Не скоро девушка очнулась. И с открытыми уже глазами, устремленными на потолок, долго лежала неподвижно. Потом перевела взгляд на мать, не узнавая ее. И вдруг узнала и все вспомнила. Будто пружиной ее подбросило. Но мать придержала за плечи, не дала подняться с лавки.

— Полежи, доченька. Полежи еще!

— Пустите! — тихо и будто совсем спокойно сказала Орися и отвела руки матери. Встала на ноги. Но, не ступив и шага, пошатнулась и, чтобы не упасть, села на лавку. — Нет, — грустно покачала головой, — не в силах идти. Да и куда мне идти? Некуда! Почему я, мама, не умерла тогда? Пока не знала!

— Приляг, доченька. Ничего еще доподлинно не известно. Может, Павло напутал.

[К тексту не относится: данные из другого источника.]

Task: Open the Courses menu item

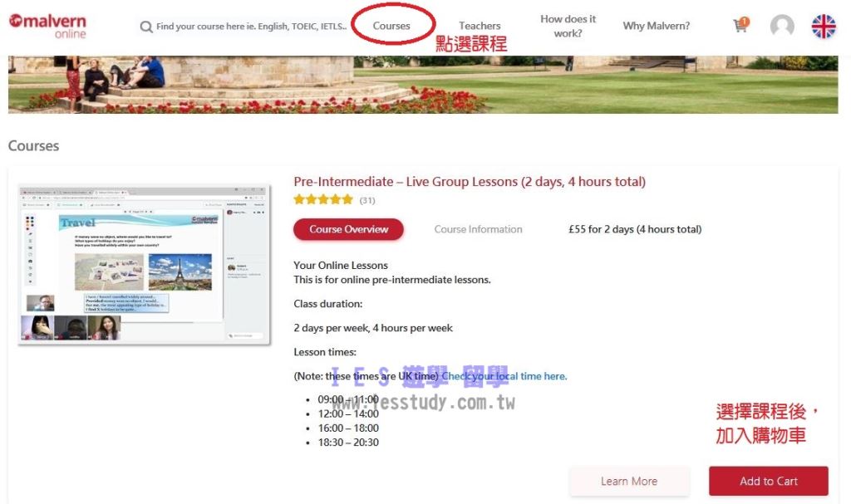Action: coord(391,26)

— Нет, не напутал. Я и сама, без Павла, знала. Сердцем чуяла. Почему же он три дня не приходил? И не бойтесь, мама, я плакать не буду! Я уж все слезы выплакала за эти три ночи. Лягу я, мама.

— Подожди, постелю. — А потом укрыла легким рядном, погладила по голове. — Вот и засни, умница моя!

Но пока уснула, всего еще было. И тихо лежала, и вскидывалась на постели, словно бы спросонья — от страшного сна, и плакала горестно. Это ей казалось только, что выплакала все слезы, — нет, хватало их еще, горьких… Давно в хату Гармашей, с тех пор, пожалуй, как провожали Остапа на войну, не заползала такая тяжелая, гнетущая печаль. Но наконец, измученная, обессиленная, девушка уснула тяжелым, глубоким сном.

Не проснулась и тогда, когда вбежал Кирилко и с порога, радостный, крикнул во весь голос:

— Бабуся!

— Тсс… — оборвала Катря внука и шепотом спросила: — Чего орешь? Горит где?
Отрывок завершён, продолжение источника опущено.